Histopathology of Pleomorphic Adenoma in the Parotid Gland: A Prospective Unselected Series of 100 Cases

Abstract Objectives/Hypothesis Histopathological characteristics of pleomorphic adenomas, especially of capsular alterations such as thin capsule areas, capsule‐free regions, capsule penetration, satellite nodules, and pseudopodia in the different subtypes, are described. Study Design Prospective unselected series of 100 consecutive cases from 1997 to 2000. Methods Light microscopic examination and semiquantitative analysis of the pleomorphic adenomas.
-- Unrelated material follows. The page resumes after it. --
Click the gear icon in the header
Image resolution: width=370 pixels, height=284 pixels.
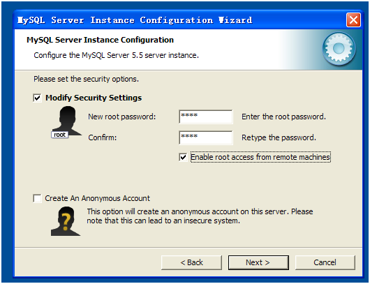coord(339,49)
Results Fifty‐one (51%) pleomorphic adenomas were classified as myxoid (stroma‐rich) type, 35 (35%) specimens as cellular type, and 14 (14%) as classic subtype. Ninety‐seven percent of all tumors showed areas with thin (<20 μm) capsule independent of the tumor subtype. Tumors of myxoid subtype showed the absolute greatest regions of a thin capsule. Especially, tumors of myxoid type (71%) often had a distinct focal absence of encapsulation with tumor merging into normal parotid gland tissue; 11% of the cellular subtype and 43% of the classic subtype presented capsule‐free areas. Thirty‐three percent of the myxoid pleomorphic adenomas, 23% of the cellular subtype, and 21% of the classic subtype had satellite nodules or pseudopodia. Conclusions Almost all pleomorphic adenomas have focally thin capsules. One‐fourth of all pleomorphic adenomas contain abnormalities such as satellite nodules or pseudopodia. More than two‐thirds of pleomorphic adenomas of the myxoid (stroma‐rich) subtype and at least half of all tumors show a focal absence of the capsule. Therefore, enucleation or local dissection of the pleomorphic adenoma is not a sufficient surgical treatment of this special tumor entity. We recommend, depending on the location of the tumor, a lateral or total parotidectomy as the treatment of choice.